What is being asked ::
When transcribing the entries, keep each one exactly as it is.

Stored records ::
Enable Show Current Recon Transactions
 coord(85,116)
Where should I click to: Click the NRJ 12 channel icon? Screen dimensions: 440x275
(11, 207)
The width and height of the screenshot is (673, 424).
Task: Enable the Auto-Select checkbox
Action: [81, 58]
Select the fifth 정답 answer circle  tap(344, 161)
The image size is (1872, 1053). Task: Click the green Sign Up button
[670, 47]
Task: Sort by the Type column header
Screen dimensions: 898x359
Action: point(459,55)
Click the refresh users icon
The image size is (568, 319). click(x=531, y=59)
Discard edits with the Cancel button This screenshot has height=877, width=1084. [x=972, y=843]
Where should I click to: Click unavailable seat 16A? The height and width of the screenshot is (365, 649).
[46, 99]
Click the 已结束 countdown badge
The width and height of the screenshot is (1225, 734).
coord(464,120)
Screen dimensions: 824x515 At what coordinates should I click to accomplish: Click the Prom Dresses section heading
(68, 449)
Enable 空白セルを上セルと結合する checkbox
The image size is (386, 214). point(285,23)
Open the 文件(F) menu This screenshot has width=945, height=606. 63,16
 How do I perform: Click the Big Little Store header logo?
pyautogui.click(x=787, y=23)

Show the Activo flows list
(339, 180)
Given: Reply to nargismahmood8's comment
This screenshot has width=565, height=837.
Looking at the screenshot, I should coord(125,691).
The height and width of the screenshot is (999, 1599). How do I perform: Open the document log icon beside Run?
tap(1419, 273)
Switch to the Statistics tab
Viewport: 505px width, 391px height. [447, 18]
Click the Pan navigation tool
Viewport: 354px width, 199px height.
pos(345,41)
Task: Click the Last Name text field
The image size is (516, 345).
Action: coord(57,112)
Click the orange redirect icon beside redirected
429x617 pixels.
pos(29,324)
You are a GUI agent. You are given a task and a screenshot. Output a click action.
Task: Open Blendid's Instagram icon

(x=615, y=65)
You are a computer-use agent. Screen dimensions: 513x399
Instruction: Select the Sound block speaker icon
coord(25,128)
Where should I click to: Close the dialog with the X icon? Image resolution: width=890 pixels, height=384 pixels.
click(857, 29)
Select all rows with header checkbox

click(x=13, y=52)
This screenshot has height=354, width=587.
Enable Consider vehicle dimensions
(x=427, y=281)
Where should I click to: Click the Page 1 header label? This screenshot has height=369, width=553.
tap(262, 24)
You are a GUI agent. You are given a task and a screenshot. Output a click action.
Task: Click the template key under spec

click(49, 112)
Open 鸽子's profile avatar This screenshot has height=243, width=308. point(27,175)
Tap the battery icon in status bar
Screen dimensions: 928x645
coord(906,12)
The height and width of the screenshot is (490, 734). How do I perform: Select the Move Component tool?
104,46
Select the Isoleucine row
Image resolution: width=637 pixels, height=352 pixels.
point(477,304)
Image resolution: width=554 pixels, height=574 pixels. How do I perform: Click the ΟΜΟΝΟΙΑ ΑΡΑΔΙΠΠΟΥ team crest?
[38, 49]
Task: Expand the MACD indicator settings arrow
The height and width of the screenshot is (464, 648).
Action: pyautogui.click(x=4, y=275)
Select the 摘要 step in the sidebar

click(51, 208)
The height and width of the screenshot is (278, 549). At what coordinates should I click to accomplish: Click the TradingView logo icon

Task response ::
Enable Show Current Recon Transactions
 coord(85,116)
Where should I click to: Click the NRJ 12 channel icon? Screen dimensions: 440x275
(11, 207)
The width and height of the screenshot is (673, 424).
Task: Enable the Auto-Select checkbox
Action: [81, 58]
Select the fifth 정답 answer circle  tap(344, 161)
The image size is (1872, 1053). Task: Click the green Sign Up button
[670, 47]
Task: Sort by the Type column header
Screen dimensions: 898x359
Action: point(459,55)
Click the refresh users icon
The image size is (568, 319). click(x=531, y=59)
Discard edits with the Cancel button This screenshot has height=877, width=1084. [x=972, y=843]
Where should I click to: Click unavailable seat 16A? The height and width of the screenshot is (365, 649).
[46, 99]
Click the 已结束 countdown badge
The width and height of the screenshot is (1225, 734).
coord(464,120)
Screen dimensions: 824x515 At what coordinates should I click to accomplish: Click the Prom Dresses section heading
(68, 449)
Enable 空白セルを上セルと結合する checkbox
The image size is (386, 214). point(285,23)
Open the 文件(F) menu This screenshot has width=945, height=606. 63,16
 How do I perform: Click the Big Little Store header logo?
pyautogui.click(x=787, y=23)

Show the Activo flows list
(339, 180)
Given: Reply to nargismahmood8's comment
This screenshot has width=565, height=837.
Looking at the screenshot, I should coord(125,691).
The height and width of the screenshot is (999, 1599). How do I perform: Open the document log icon beside Run?
tap(1419, 273)
Switch to the Statistics tab
Viewport: 505px width, 391px height. [447, 18]
Click the Pan navigation tool
Viewport: 354px width, 199px height.
pos(345,41)
Task: Click the Last Name text field
The image size is (516, 345).
Action: coord(57,112)
Click the orange redirect icon beside redirected
429x617 pixels.
pos(29,324)
You are a GUI agent. You are given a task and a screenshot. Output a click action.
Task: Open Blendid's Instagram icon

(x=615, y=65)
You are a computer-use agent. Screen dimensions: 513x399
Instruction: Select the Sound block speaker icon
coord(25,128)
Where should I click to: Close the dialog with the X icon? Image resolution: width=890 pixels, height=384 pixels.
click(857, 29)
Select all rows with header checkbox

click(x=13, y=52)
This screenshot has height=354, width=587.
Enable Consider vehicle dimensions
(x=427, y=281)
Where should I click to: Click the Page 1 header label? This screenshot has height=369, width=553.
tap(262, 24)
You are a GUI agent. You are given a task and a screenshot. Output a click action.
Task: Click the template key under spec

click(49, 112)
Open 鸽子's profile avatar This screenshot has height=243, width=308. point(27,175)
Tap the battery icon in status bar
Screen dimensions: 928x645
coord(906,12)
The height and width of the screenshot is (490, 734). How do I perform: Select the Move Component tool?
104,46
Select the Isoleucine row
Image resolution: width=637 pixels, height=352 pixels.
point(477,304)
Image resolution: width=554 pixels, height=574 pixels. How do I perform: Click the ΟΜΟΝΟΙΑ ΑΡΑΔΙΠΠΟΥ team crest?
[38, 49]
Task: Expand the MACD indicator settings arrow
The height and width of the screenshot is (464, 648).
Action: pyautogui.click(x=4, y=275)
Select the 摘要 step in the sidebar

click(51, 208)
The height and width of the screenshot is (278, 549). At what coordinates should I click to accomplish: Click the TradingView logo icon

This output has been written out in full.